→ WORK TO COMPLETE
Look for "Task: Click the Libc-583.tar.gz archive icon" in the entries below. Write out that line and all later lines exactly, ending with the final one.

→ INFORMATION SUPPLIED
++++++++++
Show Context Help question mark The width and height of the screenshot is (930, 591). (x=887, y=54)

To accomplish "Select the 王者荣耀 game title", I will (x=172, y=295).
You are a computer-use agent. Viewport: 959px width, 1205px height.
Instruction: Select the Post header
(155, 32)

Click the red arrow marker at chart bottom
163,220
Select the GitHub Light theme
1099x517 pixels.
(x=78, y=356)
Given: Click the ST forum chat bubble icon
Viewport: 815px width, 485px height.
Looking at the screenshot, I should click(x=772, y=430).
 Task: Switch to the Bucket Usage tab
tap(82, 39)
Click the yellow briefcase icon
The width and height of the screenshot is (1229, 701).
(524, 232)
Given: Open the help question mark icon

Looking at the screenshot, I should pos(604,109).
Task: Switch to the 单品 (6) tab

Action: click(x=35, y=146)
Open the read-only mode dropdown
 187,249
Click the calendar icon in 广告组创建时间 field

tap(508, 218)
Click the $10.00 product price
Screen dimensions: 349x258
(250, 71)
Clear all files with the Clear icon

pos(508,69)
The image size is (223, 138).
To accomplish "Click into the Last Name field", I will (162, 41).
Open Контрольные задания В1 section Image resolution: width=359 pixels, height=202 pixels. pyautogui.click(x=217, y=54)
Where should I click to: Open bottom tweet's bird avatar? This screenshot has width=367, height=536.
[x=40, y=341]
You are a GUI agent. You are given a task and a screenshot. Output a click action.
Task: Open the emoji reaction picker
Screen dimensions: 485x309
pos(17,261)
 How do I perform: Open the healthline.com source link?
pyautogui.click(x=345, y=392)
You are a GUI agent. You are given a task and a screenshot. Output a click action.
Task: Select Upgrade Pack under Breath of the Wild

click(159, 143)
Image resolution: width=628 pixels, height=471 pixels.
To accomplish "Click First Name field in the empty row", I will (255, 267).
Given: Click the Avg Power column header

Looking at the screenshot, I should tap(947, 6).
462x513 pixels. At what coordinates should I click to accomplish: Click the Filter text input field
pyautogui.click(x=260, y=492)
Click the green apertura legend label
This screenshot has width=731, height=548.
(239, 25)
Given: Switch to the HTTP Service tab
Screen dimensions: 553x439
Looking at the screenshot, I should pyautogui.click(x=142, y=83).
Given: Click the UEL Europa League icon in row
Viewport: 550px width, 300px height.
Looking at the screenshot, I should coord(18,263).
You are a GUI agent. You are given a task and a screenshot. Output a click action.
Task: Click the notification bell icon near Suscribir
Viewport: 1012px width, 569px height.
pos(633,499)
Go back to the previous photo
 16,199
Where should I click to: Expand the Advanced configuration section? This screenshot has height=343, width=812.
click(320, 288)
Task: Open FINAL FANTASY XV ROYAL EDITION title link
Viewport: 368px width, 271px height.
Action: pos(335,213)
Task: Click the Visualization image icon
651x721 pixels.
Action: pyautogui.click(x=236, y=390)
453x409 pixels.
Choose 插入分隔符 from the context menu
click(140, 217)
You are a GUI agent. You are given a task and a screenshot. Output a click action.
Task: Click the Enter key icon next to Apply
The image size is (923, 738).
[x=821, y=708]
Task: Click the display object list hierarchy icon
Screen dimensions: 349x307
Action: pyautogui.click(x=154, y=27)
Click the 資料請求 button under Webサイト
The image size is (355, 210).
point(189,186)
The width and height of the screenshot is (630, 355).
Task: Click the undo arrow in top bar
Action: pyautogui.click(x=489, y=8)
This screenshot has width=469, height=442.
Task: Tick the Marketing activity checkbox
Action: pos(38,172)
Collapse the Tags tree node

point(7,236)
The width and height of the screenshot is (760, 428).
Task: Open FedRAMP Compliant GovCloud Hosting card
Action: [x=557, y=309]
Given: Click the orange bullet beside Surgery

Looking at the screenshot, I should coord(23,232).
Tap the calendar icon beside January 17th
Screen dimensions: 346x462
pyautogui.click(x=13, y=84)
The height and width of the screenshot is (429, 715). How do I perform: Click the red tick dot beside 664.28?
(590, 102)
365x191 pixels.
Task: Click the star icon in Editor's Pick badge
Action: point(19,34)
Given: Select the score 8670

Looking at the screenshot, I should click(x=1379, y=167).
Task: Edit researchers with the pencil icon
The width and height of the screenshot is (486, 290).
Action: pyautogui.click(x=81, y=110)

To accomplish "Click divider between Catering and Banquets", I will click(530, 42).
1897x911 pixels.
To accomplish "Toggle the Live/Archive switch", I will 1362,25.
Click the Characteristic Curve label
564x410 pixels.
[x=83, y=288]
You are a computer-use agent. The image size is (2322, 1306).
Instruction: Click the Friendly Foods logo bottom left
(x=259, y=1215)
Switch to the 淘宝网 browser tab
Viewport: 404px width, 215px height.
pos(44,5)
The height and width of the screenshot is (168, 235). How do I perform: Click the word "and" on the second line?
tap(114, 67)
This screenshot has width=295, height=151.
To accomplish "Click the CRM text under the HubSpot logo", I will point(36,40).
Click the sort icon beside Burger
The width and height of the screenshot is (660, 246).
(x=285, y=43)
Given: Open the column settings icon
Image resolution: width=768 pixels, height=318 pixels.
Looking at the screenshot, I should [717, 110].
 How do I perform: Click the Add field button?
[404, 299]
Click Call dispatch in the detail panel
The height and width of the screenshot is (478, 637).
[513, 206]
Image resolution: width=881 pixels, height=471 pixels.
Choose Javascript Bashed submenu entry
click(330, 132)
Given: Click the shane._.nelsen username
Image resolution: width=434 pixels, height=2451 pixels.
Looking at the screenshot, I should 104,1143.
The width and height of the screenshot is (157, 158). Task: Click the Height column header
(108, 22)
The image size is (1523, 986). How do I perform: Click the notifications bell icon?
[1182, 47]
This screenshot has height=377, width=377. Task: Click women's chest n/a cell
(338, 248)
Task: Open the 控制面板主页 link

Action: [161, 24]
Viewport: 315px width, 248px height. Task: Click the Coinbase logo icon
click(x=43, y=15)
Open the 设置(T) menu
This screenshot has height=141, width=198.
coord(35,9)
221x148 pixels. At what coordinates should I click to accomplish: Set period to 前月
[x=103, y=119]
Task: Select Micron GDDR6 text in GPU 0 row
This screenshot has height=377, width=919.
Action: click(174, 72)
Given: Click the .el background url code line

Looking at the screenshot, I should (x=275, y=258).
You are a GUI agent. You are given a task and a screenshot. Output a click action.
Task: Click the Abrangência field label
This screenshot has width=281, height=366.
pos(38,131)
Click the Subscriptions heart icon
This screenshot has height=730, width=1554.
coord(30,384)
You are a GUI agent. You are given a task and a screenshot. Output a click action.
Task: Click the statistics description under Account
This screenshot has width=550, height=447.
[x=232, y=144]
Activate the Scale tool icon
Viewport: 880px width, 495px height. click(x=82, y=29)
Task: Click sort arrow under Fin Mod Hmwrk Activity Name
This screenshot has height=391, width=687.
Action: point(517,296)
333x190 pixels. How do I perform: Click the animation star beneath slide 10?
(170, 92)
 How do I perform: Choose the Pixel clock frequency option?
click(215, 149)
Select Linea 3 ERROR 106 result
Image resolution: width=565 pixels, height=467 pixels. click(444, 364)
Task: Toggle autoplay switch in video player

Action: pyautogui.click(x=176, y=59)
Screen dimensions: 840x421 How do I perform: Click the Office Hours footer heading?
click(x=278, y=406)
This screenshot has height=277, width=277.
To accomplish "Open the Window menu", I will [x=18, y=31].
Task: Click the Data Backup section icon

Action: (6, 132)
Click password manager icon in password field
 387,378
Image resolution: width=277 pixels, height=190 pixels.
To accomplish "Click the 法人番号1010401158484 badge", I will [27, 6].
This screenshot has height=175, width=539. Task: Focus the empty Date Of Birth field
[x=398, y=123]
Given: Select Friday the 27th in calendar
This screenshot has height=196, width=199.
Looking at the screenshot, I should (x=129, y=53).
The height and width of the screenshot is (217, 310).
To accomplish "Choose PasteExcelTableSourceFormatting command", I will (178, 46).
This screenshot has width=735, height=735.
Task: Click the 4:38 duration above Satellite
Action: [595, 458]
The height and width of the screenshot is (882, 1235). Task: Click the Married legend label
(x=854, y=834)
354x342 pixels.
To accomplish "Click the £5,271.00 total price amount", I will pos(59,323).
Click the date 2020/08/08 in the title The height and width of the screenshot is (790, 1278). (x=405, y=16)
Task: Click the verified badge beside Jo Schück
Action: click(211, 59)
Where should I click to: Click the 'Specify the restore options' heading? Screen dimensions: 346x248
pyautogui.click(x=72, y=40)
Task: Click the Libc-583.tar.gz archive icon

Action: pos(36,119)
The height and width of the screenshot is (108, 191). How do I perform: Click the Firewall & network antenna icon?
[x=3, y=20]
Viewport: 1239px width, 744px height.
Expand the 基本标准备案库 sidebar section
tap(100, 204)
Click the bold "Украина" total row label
++++++++++
→ EXERCISE RESULT
Task: Click the Libc-583.tar.gz archive icon

Action: pos(36,119)
The height and width of the screenshot is (108, 191). How do I perform: Click the Firewall & network antenna icon?
[x=3, y=20]
Viewport: 1239px width, 744px height.
Expand the 基本标准备案库 sidebar section
tap(100, 204)
Click the bold "Украина" total row label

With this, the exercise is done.